In a Friday report to EPA, NOAA Hudson River Case Manager Tom Brosnan said EPA has overestimated how quickly fish will recover from PCB levels that currently make them unsafe to eat.
Brosnan also wrote “very high levels of sediment PCB concentrations left behind (will) continue to contaminate and adversely impact natural resources, and the human use of those resources.”
In a letter last week to EPA Administrator Scott Pruitt, DEC Commissioner Basil Seggos said EPA “appears desperate to come to a conclusion which is simply not supported by the current conditions of the Hudson River … EPA has abandoned its responsibilities.”
While EPA set a Friday deadline for comments before the agency decides whether to declare dredging complete — which likely would remove future environmental liability from GE — Seggos said the state will submit its own tests for remaining PCB spots in the river with EPA this fall.

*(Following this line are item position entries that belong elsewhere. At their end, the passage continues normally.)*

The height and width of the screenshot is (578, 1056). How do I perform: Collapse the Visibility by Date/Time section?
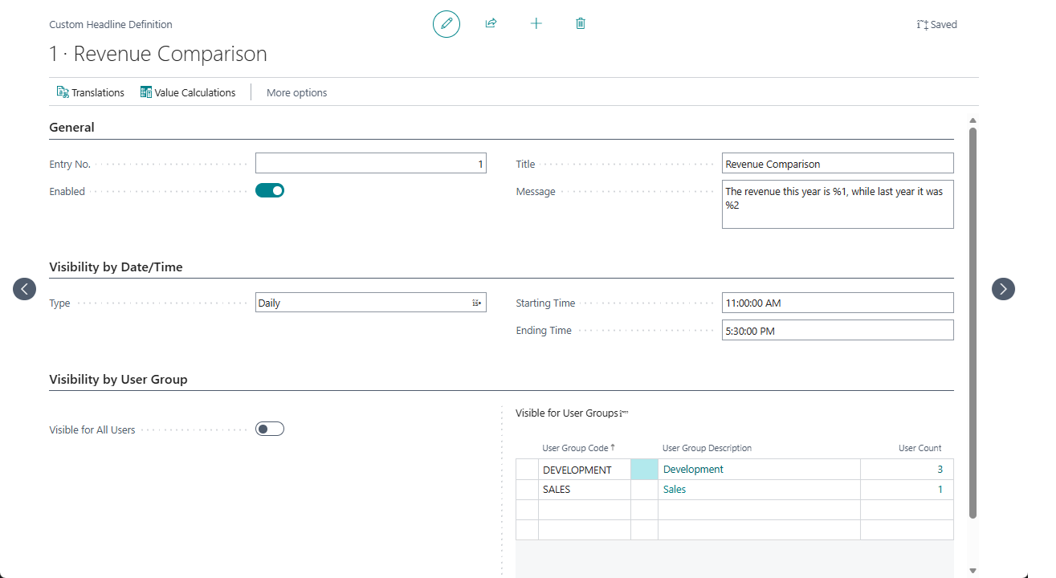116,267
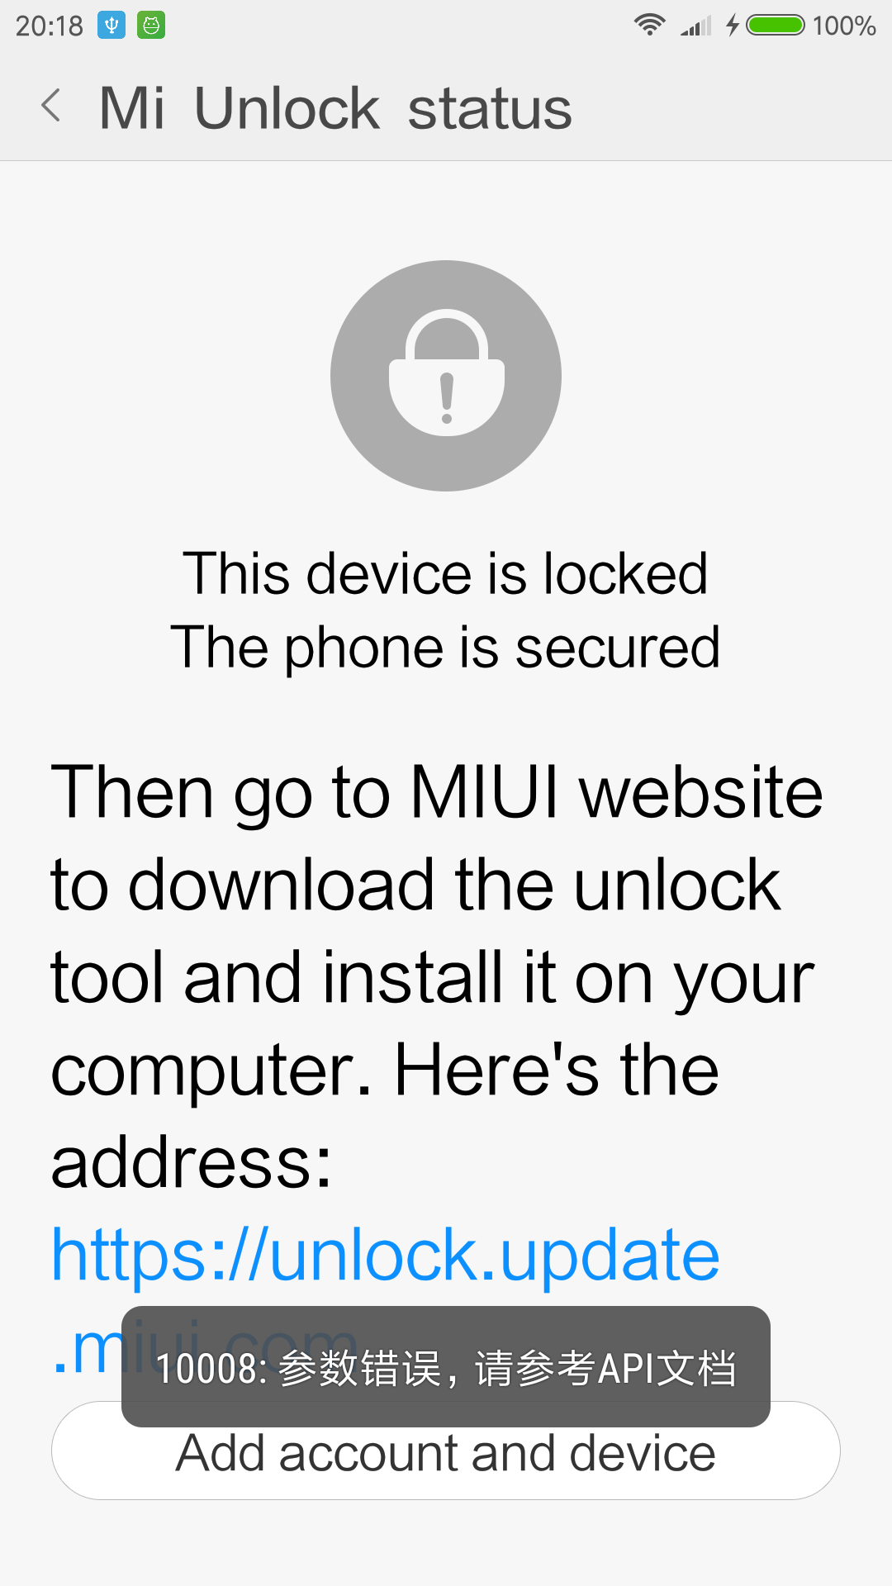Tap "computer. Here's the" text line
The image size is (892, 1586).
pos(385,1070)
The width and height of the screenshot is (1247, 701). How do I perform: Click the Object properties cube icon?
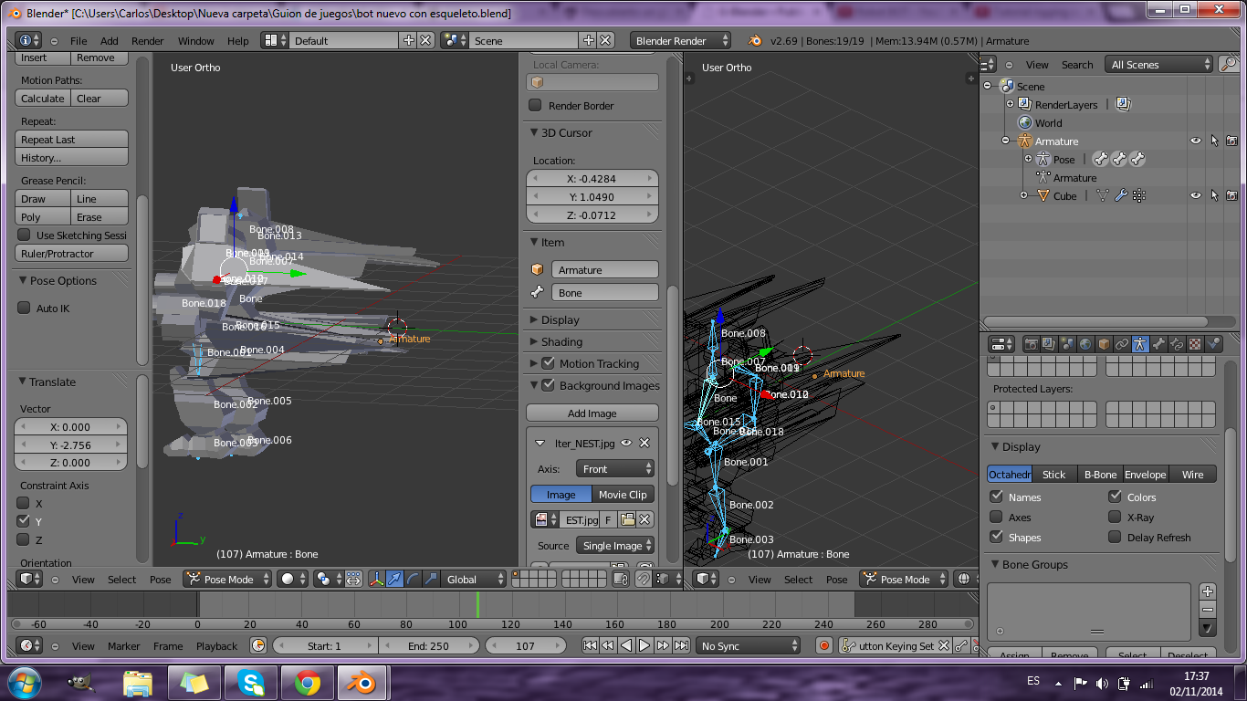pyautogui.click(x=1104, y=344)
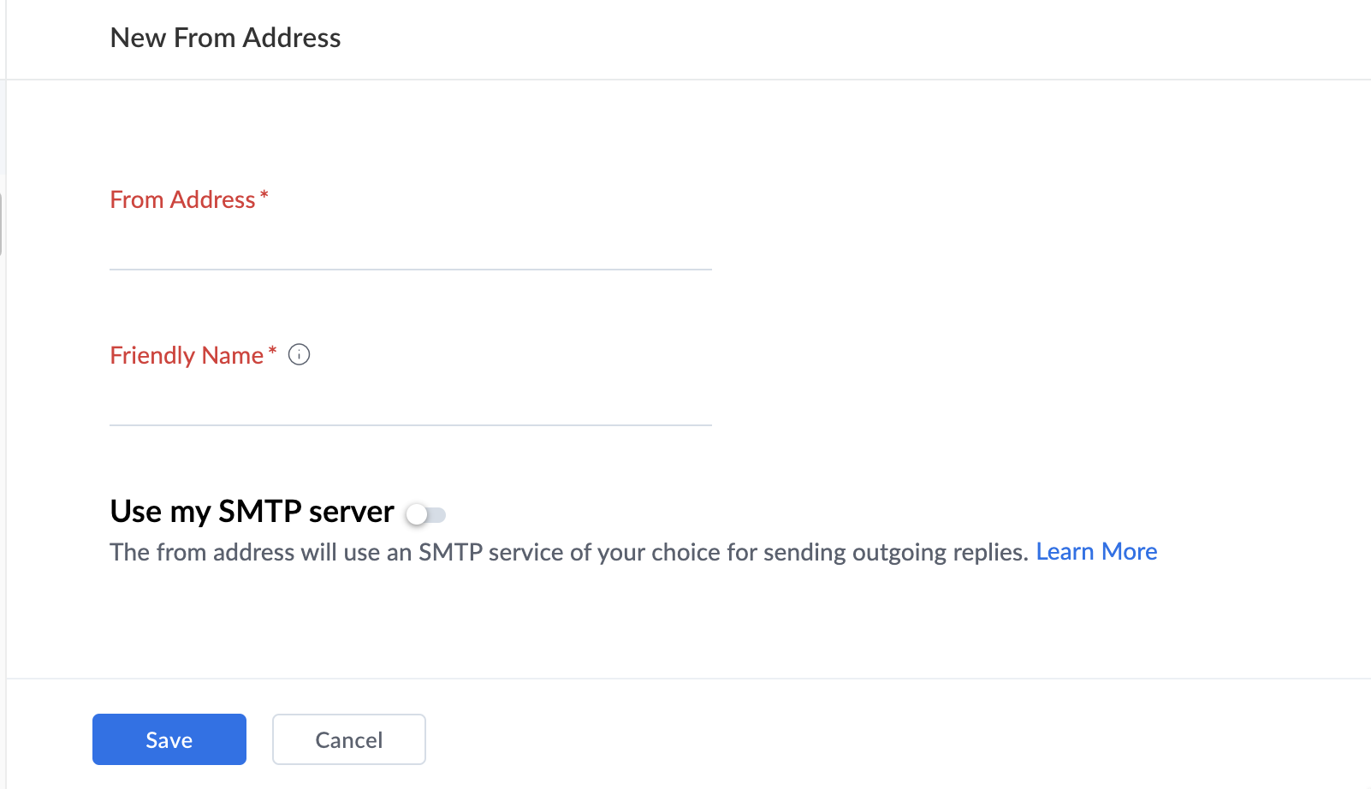Click the SMTP switch knob

click(x=417, y=514)
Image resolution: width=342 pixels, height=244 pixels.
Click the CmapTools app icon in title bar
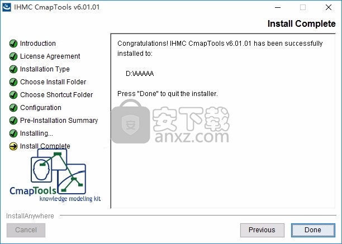tap(7, 7)
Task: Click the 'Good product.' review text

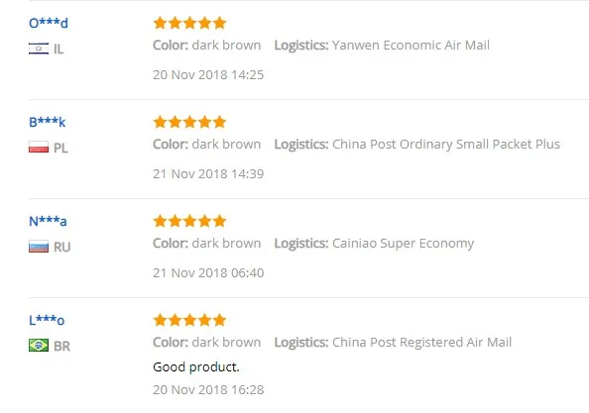Action: coord(196,366)
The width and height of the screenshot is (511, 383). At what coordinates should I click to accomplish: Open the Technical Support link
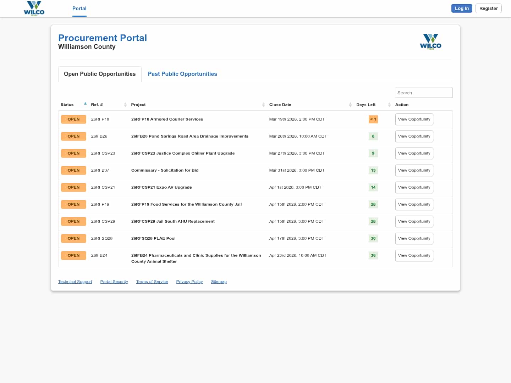[x=75, y=282]
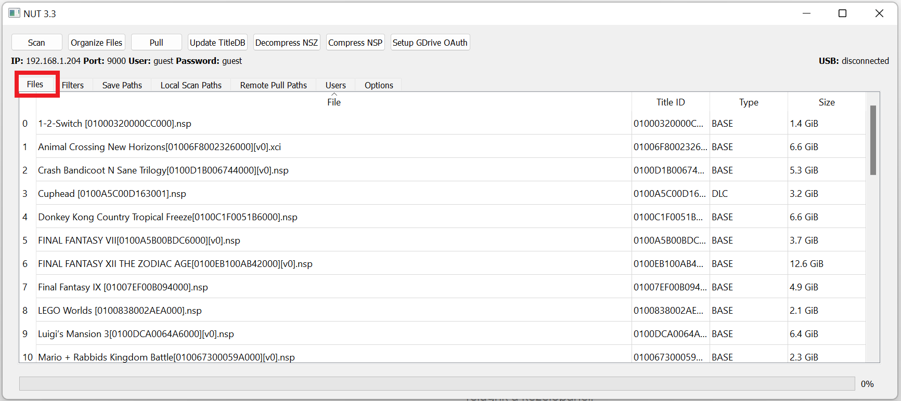The height and width of the screenshot is (401, 901).
Task: Open the Users tab
Action: pos(336,85)
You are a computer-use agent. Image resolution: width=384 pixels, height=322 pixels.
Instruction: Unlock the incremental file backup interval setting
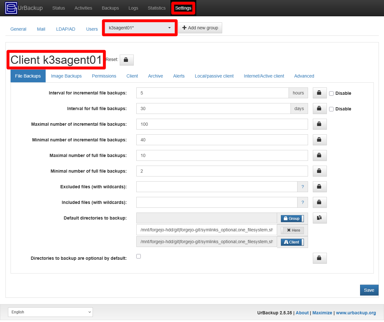pos(320,93)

DEC has invested $2 million to gather 1,600 water and river bottom samples this summer from Troy to Fort Edward.
EPA also disputes the 2016 findings by NOAA and the U.S. Fish and Wildlife Service, the third federal trustee for the Hudson, that PCB levels in fish at the end of dredging were higher than had been predicted when the cleanup began.
GE dredged a 40-mile section of river from Fort Edward to Troy for seven years, under EPA oversight, before concluding in the late summer of 2015. The company has steadfastly maintained it has met the terms of it agreement with EPA and is not required to do any more.
Another scientific study that claims the cleanup won’t meet the goals set in 2002 was also submitted to EPA by the environmental groups Scenic Hudson and Riverkeeper.
That study, by the firm of S.S. Papadoulous and Associates, found that EPA’s predictions that fish could be again safe for regular human consumption within 55 years, or possibly later, were “so uncertain as to be meaningless.”
Several attempts to reach U.S. Fish and Wildlife officials for comment were not successful.